The report showed that FDI flows to Africa decreased by 18 per cent to an estimated $38 billion in 2020, down from $46 billion in 2019.
It said: “Greenfield project announcements, an indication of future FDI trends, fell 63% to $28 billion, from $77 billion in 2019. The pandemic’s negative impact on FDI was amplified by low prices of and low demand for commodities.
“FDI inflows to Sub-Saharan Africa decreased by 11 per cent to an estimated $28 billion. Inflows to Nigeria declined to $2.6 billion from $3.3 billion in 2019. Lower crude oil prices, coupled with the closure of oil development sites at the start of a pandemic due to movement restrictions, weighed heavily on FDI to Nigeria.
“Senegal was among the few economies with higher inflows in 2020, registering 39 per cent increase to $1.5 billion, supported by rising investments in energy.
“Inflows to Ethiopia declined by 17 per cent, but were still substantially at $2.1 billion. Significant investments took place in the manufacturing, agriculture and hospitality sectors. FDI inflows were also steady in Mozambique, decreasing by only six per cent to $2 billion as the implementation of the $20 billion LNG project led by Total continued, although at slower than planned speed.

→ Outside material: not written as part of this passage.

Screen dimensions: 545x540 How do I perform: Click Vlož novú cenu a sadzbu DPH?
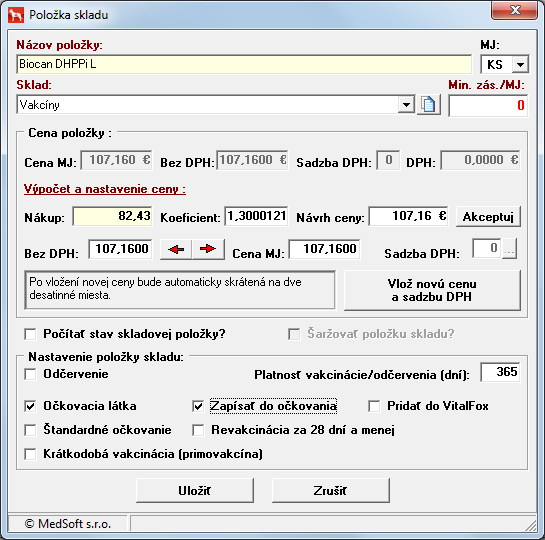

“FDI to South Africa almost halved to $2.5 billion from $4.6 billion in 2019. However, several large projects were announced, including an investment by Google (United States) of approximately $140 million in fibre optics sub-marine cable and an additional investment of $360 million by Pepsico (United States) to expand the capacity of Pioneer Foods.”
According to the UN report, global FDI flows fell by 42 per cent in 2020, from about $1.5 trillion to an estimated $859 billion.
The drop was mostly recorded in developed economies where FDI fell by as much as 69 per cent to $229 billion. However, developing economies recorded a 12 per cent decline, representing about 72 per cent share of the global FDI.
“Looking at top FDI host economies, China became the largest recipient, attracting an estimated $163 billion in inflows, followed by the United States with $134 billion,” it added.
On the prospect for 2021, the report anticipated that global FDI will remain weak this year.
“Although the global economy is expected to initiate a hesitant and uneven recovery in 2021 and Gross Domestic Product growth, gross fixed capital formation and trade are projected to resume growth, investors are likely to remain cautious in committing capital to new overseas productive assets.
“International investment projects tend to have a long gestation period and react to crises with a delay, both on the downward slope and in the recovery. The uncharacteristic immediacy of the FDI reaction to the crisis caused by the COVID-19 pandemic was due to physical lockdowns and other mitigation measures making the implementation of the ongoing projects more difficult,” it added.